Research output: Contribution to journalJournal article

Published

Journal publication date02/2013
JournalRenewable Energy
Volume50
Number of pages8
Pages1065-1072
Early online date29/09/12
Original languageEnglish

Abstract

It is a well-understood phenomenon that the use of diminishing fossil fuels is causing disturbances in atmospheric dynamics. This coupled with global population growth has resulted in increased energy demands, and increased waste loads. In order to tackle both important issues, energy-from-waste (EfW) technologies have been of great interest to the industry sector. Moreover, recently implemented fiscal incentives have significantly reduced investor risk, and incentivised deployment. A novel EfW technology known as ‘plasma-arc’ can be considered as one of the most effective methods for the thermal treatment of waste. However, due to the exceptionally high operating and maintenance costs, it is being discredited by some for its commercial viability. Microwave-induced plasma, a novel method of producing high temperature plasma, is much more energy efficient and so has the potential to be a commercially viable treatment route for residual wastes. This study investigates the evolution, and heating value, of syngas derived from microwave-induced plasma pyrolysis of waste.

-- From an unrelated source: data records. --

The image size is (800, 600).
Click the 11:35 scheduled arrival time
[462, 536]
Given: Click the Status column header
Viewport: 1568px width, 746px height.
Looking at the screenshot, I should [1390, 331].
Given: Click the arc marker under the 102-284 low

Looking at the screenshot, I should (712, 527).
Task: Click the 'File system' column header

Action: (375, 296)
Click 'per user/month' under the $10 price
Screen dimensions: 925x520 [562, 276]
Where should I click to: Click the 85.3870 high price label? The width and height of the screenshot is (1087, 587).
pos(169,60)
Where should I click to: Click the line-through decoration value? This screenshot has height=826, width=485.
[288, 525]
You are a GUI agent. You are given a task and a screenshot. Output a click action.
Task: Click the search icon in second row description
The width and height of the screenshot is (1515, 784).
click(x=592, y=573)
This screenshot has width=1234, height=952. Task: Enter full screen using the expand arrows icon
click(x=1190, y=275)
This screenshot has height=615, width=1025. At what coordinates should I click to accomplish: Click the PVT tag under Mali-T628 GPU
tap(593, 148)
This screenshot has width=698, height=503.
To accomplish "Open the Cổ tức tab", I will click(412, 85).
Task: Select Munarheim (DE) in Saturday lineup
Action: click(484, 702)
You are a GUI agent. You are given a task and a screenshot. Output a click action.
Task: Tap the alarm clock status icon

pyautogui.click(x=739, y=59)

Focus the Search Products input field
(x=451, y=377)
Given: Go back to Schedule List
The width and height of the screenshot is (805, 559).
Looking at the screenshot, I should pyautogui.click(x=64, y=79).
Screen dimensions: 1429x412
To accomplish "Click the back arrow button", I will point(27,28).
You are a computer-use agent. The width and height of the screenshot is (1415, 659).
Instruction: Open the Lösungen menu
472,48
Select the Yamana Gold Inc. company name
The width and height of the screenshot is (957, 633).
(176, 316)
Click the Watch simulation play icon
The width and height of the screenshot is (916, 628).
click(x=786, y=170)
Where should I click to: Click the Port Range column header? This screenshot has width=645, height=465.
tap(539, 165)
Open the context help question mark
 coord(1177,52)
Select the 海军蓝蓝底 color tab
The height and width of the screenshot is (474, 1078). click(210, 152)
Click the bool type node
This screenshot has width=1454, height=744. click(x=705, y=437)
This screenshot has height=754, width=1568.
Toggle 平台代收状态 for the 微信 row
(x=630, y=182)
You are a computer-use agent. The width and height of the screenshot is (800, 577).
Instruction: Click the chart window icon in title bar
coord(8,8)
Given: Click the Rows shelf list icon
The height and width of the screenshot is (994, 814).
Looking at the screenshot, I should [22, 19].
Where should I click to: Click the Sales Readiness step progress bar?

Three triplicate commercial and industrial waste samples were treated under pyrolysis conditions for 25 minutes. Analysed gasses included CO, CO2, H2O, CH4, C2H2 and many other hydrocarbons. CO, CO2, and H2O accounted for >90% of the detected gas mass, with only small amounts of hydrocarbons. Most gas species exhibited a similar evolutionary signature: rapid increase to production peak at approximately 200 s, followed by a steady decline until 2000 s. Preliminary gasification trials showed a large increase in gas mass with the addition of oxygen, and a change in the gas evolution signature. Syngas heating value was determined to range from 11.39 MJ/Nm3 to 17.44 MJ/Nm3, consistent with other pyrolysis studies.